**Source:**
········
Reputation: 7025
I'm looking to set the value of a variable to one thing if it was already set or another if it was not. Here's an example of what I mean
export RESULT=${VALID:+Yes:-No}
Where the value of ${VALID:+Yes:-No}
would be Yes
if the variable was set or No
if it was not.
One way I can do it now:
if [ -n "${VALID}" ]; then
export RESULT=Yes
else
export RESULT=No
fi
I could do it like this, but it would be nice to have a "one-liner".
Is it possible to do this in one line?
Upvotes: 0
Views: 358
Reputation: 241771
The -v VAR
printf option is a bash extension. Without it, you could use command substitution. (Variable names deliberately down-cased.)
printf -v result %.3s ${valid:+YES}NO
Upvotes: 1
Reputation: 785266
You can use an array with 2 elements (no yes)
and based on variable's length decide which value to be returned:
# variable set case
>>> VALID=foo
>>> arr=(no yes) && echo "${arr[$((${#VALID} > 0))]}"
········
**Stored rows:**
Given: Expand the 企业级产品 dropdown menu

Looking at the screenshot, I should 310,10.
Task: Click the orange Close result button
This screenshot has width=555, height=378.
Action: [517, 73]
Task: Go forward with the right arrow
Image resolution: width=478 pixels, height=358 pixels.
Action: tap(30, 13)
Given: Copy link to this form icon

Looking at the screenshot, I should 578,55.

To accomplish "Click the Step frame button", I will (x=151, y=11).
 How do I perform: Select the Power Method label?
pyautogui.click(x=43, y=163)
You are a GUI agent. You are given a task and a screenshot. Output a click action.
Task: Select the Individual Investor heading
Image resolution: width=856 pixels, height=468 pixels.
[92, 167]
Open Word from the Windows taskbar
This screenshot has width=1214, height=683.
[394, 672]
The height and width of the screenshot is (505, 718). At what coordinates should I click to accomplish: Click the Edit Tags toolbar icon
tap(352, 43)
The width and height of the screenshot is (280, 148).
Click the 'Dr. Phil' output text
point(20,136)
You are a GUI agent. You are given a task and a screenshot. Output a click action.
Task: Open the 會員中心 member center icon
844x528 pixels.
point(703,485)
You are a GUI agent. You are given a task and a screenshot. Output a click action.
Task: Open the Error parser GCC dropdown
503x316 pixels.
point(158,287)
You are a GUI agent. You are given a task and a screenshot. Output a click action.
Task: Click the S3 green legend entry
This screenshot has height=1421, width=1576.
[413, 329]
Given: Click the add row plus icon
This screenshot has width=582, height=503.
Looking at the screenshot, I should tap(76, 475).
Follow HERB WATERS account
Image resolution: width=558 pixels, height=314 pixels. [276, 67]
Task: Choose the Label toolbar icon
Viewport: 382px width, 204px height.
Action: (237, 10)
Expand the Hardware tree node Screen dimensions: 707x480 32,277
········
**What this task involves:**
From the bash variable discussion, copy the passage word for word, starting at "Is it possible" and ending at "elements (no yes)".

**Written answer:**
Is it possible to do this in one line?
Upvotes: 0
Views: 358
Reputation: 241771
The -v VAR
printf option is a bash extension. Without it, you could use command substitution. (Variable names deliberately down-cased.)
printf -v result %.3s ${valid:+YES}NO
Upvotes: 1
Reputation: 785266
You can use an array with 2 elements (no yes)